_Task_: Write the data out again in full, with no departure from the original.

━━━ Material for this exercise ━━━

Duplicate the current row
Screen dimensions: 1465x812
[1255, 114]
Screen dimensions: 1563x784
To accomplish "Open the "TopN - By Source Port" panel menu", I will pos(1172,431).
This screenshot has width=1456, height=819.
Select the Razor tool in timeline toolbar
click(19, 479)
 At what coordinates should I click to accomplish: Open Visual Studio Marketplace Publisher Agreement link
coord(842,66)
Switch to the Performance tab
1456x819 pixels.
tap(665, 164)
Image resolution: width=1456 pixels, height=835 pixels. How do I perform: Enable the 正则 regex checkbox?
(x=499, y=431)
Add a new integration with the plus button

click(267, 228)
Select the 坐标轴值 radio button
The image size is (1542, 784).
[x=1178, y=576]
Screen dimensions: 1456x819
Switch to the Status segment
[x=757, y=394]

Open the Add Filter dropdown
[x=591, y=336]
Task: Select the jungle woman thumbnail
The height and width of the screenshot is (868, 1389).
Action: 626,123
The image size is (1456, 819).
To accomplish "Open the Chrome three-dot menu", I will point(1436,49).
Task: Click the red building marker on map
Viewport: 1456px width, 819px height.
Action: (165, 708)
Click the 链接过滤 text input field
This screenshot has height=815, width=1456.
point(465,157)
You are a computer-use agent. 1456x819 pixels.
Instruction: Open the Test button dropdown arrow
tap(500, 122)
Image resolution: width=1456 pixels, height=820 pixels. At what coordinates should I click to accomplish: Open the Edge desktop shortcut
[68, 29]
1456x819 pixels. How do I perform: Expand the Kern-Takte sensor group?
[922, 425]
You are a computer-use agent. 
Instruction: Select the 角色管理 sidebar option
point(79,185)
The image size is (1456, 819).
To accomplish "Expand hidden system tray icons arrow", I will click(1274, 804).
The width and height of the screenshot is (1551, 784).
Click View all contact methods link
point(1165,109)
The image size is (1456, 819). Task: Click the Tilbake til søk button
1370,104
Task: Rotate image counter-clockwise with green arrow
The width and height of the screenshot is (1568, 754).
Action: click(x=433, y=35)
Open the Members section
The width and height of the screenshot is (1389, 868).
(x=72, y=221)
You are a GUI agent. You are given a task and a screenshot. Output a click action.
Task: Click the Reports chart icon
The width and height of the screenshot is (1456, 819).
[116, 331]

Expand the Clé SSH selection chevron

━━━

_Finished exercise_:
Duplicate the current row
Screen dimensions: 1465x812
[1255, 114]
Screen dimensions: 1563x784
To accomplish "Open the "TopN - By Source Port" panel menu", I will pos(1172,431).
This screenshot has width=1456, height=819.
Select the Razor tool in timeline toolbar
click(19, 479)
 At what coordinates should I click to accomplish: Open Visual Studio Marketplace Publisher Agreement link
coord(842,66)
Switch to the Performance tab
1456x819 pixels.
tap(665, 164)
Image resolution: width=1456 pixels, height=835 pixels. How do I perform: Enable the 正则 regex checkbox?
(x=499, y=431)
Add a new integration with the plus button

click(267, 228)
Select the 坐标轴值 radio button
The image size is (1542, 784).
[x=1178, y=576]
Screen dimensions: 1456x819
Switch to the Status segment
[x=757, y=394]

Open the Add Filter dropdown
[x=591, y=336]
Task: Select the jungle woman thumbnail
The height and width of the screenshot is (868, 1389).
Action: 626,123
The image size is (1456, 819).
To accomplish "Open the Chrome three-dot menu", I will point(1436,49).
Task: Click the red building marker on map
Viewport: 1456px width, 819px height.
Action: (165, 708)
Click the 链接过滤 text input field
This screenshot has height=815, width=1456.
point(465,157)
You are a computer-use agent. 1456x819 pixels.
Instruction: Open the Test button dropdown arrow
tap(500, 122)
Image resolution: width=1456 pixels, height=820 pixels. At what coordinates should I click to accomplish: Open the Edge desktop shortcut
[68, 29]
1456x819 pixels. How do I perform: Expand the Kern-Takte sensor group?
[922, 425]
You are a computer-use agent. 
Instruction: Select the 角色管理 sidebar option
point(79,185)
The image size is (1456, 819).
To accomplish "Expand hidden system tray icons arrow", I will click(1274, 804).
The width and height of the screenshot is (1551, 784).
Click View all contact methods link
point(1165,109)
The image size is (1456, 819). Task: Click the Tilbake til søk button
1370,104
Task: Rotate image counter-clockwise with green arrow
The width and height of the screenshot is (1568, 754).
Action: click(x=433, y=35)
Open the Members section
The width and height of the screenshot is (1389, 868).
(x=72, y=221)
You are a GUI agent. You are given a task and a screenshot. Output a click action.
Task: Click the Reports chart icon
The width and height of the screenshot is (1456, 819).
[116, 331]

Expand the Clé SSH selection chevron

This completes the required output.